The newspaper said that while the institute’s committee for the development of schoolbooks had written 12 books intended “to strengthen national unity among pupils,” another committee, appointed by the Supreme Council of Al-Azhar opposed the inclusion of the material and removed every mention of Christians.

It also excised the books’ permission to “extend holiday greetings to Christians.”

The institute’s Global Center for Electronic Fatwas, which publishes fatwas and religious guidance online, was the group that directed the “Sharing the Homeland” campaign.

Sheik Tamr Matar, coordinator for the Global Center for Electronic Fatwas, explained the effort aimed to “clarify the religious, political, social and economic rights of the members of the monotheistic religions in Islamic countries, and how non-Muslims should be treated with regard to commerce, holiday greetings, visiting them, eating their foods, and respecting their holy places,” MEMRI reported.

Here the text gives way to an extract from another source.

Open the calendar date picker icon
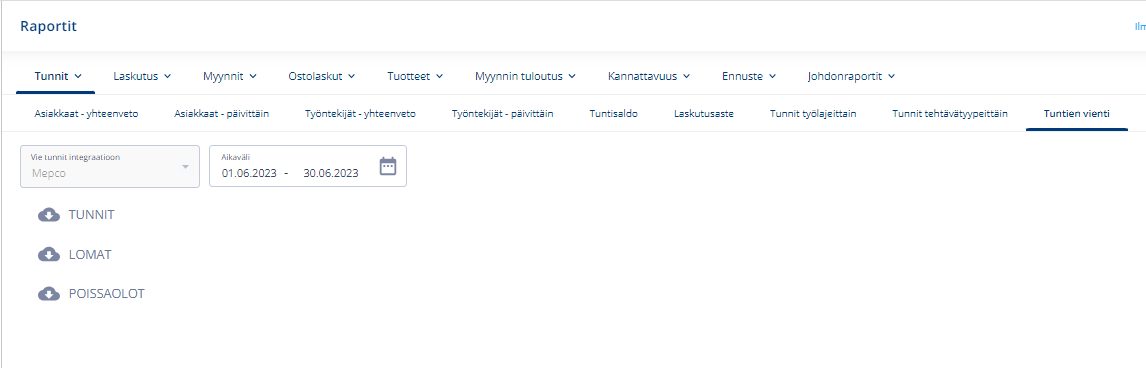 point(387,166)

In a fatwa – an authoritative opinion on a point of Islamic law – on its Facebook page, the fatwa center said wishing Christians happy holidays is permitted since “this is an act of grace and respect for them.”

“Allah commands us to [act this way] towards all people, whoever they may be, and particularly towards People of the Book, who share the homeland and who are our brothers in humankind,” the ruling said.

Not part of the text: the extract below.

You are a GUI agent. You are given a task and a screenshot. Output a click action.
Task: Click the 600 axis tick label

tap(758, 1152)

The ruling cited the Quran, which says: “Allah does not forbid you from those who do not fight you because of religion and do not expel you from your homes – from being righteous toward them and acting justly toward them. Indeed, Allah loves those who act justly.”

However, such tolerance failed to extend to the Al-Azhar books, the report said.

In fact, the institute fired an official thought to be responsible for including acknowledgement of Christians in the books.

That was Abu Zeid Mahmoud Abu Zeid, director-general of elementary education for Al-Azhar’s school department, the report said.

He later sent a memo pulling back the curtain on the disputes over the concept of another faith.

MEMRI said that in his memo “he complained that the committee appointed by the Supreme Council of Al-Azhar to oversee the writing of the schoolbooks had removed content encouraging national unity and acceptance of the other, and that this committee had refused to include photographs of Coptic Pope Tawadros II and names of any Christians. He also stated that the committee had omitted the word ‘Christians’ in some of the lessons, replacing it with ‘non-Muslims.'”

The idea that both Muslims and Christians should love Egypt was replaced, he explained, with “the subject of the honor of martyrdom.”

Al-Azhar  has become the subject of criticism across Egypt.

Huda Zakariya, a member of the National Council for the War Against Terror and Extremism, said: “We need a cultural and social discourse, and we call [on Al-Azhar] to explain the reasons for the omission of civics from the curriculum and to publish the committee’s justifications for omitting the photograph and the lessons that call for [good] civic [relations].”